FWIW there's .covignore which is not being picked up by the bot here (works on the repo, ropensci/fastMatMR#18). Package coverage is:

> covr::package_coverage()
fastMatMR Coverage: 94.69%
src/from_file.cpp: 93.88%
src/to_file.cpp: 94.23%
R/fastMatMR-package.R: 100.00%
mpadge commented

@HaoZeke is indeed right there - the failing coverage check is a bug on our side, and not this submission.

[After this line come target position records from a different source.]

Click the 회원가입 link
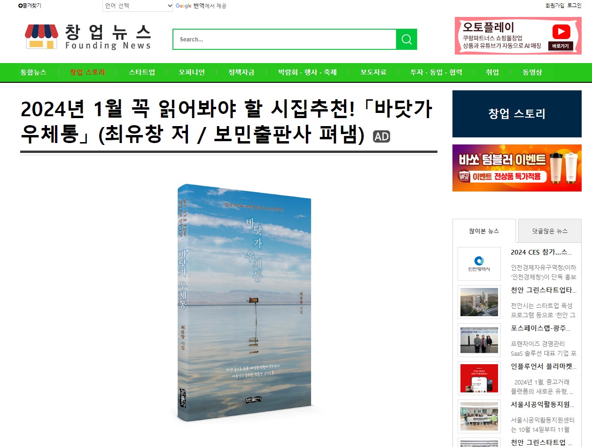This screenshot has width=592, height=447. pyautogui.click(x=554, y=6)
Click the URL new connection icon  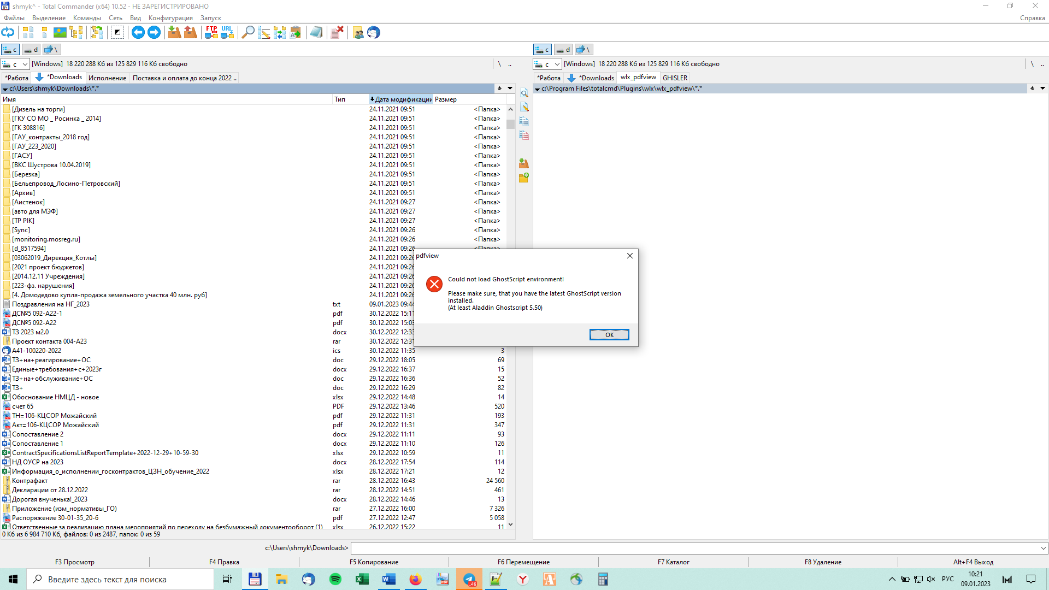coord(227,33)
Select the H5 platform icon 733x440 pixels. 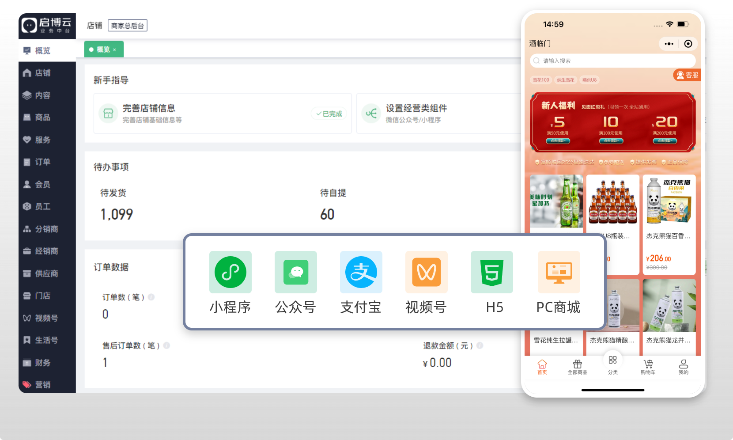coord(491,272)
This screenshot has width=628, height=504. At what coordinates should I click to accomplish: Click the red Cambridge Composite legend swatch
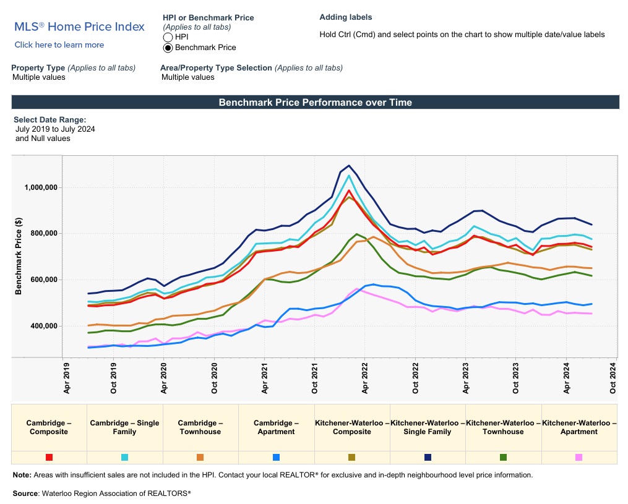coord(49,457)
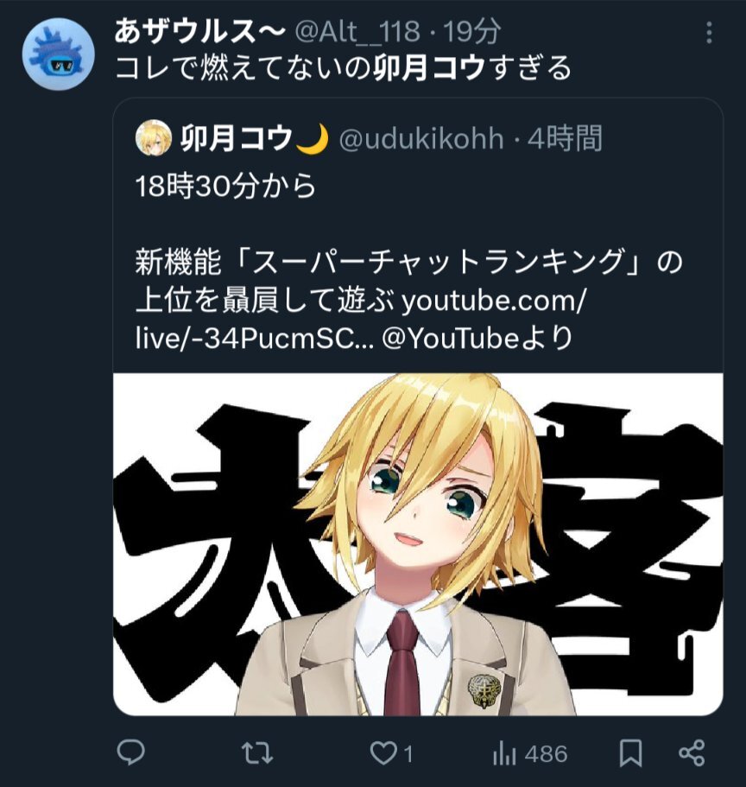Open the anime character stream thumbnail image

(x=418, y=544)
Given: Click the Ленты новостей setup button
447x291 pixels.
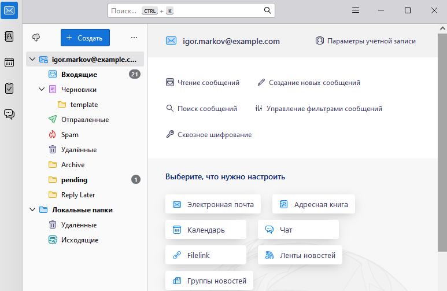Looking at the screenshot, I should (300, 255).
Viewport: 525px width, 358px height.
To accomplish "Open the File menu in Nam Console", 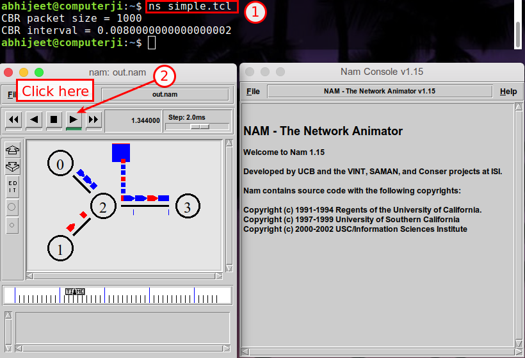I will tap(253, 92).
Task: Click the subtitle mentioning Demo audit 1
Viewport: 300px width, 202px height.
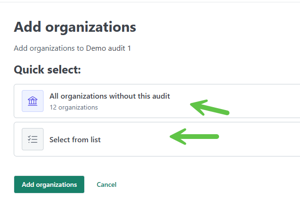Action: tap(72, 48)
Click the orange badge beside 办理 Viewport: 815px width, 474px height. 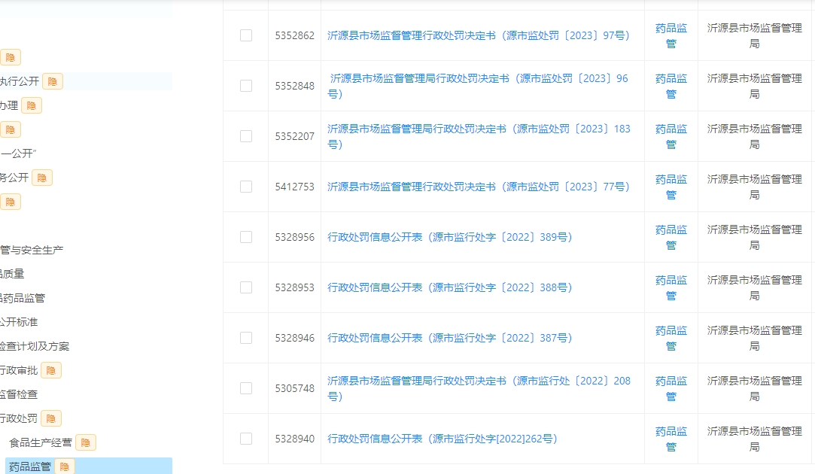31,105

@ropensci-review-bot assign @maelle as editor

Assigned! @maelle is now the editor

maelle commented

πŸ‘‹ @HaoZeke! Nice to see you as an author this time around, thank you for your submission! πŸ˜€

A few comments/questions before we proceed to the reviewer search:

  • Why add the bundled files to .covrignore, if they contribute to the functionality of the package?
  • I see you use conventional commits, nice. How is the changelog generated? I see ropensci/fastMatMR#17 Disclaimer: I contribute to https://github.com/cynkra/fledge/
  • In the example where you use -> I'd suggest using <- instead since the former is more rare.
  • In the README you write "writing and reading from other R objects". Could you please elaborate, adding a few sentences about this to the README?
  • To me the second part of the README, "Development", belongs to the contributing guide, so you could move the content and instead point contributors to the contributing guide.
  • In the contributing guide could you please add a link to pixi? I for instance do not know what it is.
  • In the issue tracker there are a few enhancement issues. What's the timeline for them, are they "nice to have" or do you intend to tackle them soon? If so should the review wait?

Thank you!

πŸ‘‹ @HaoZeke! Nice to see you as an author this time around, thank you for your submission! πŸ˜€

^_^

A few comments/questions before we proceed to the reviewer search:

* Why add the bundled files to .covrignore, if they contribute to the functionality of the package?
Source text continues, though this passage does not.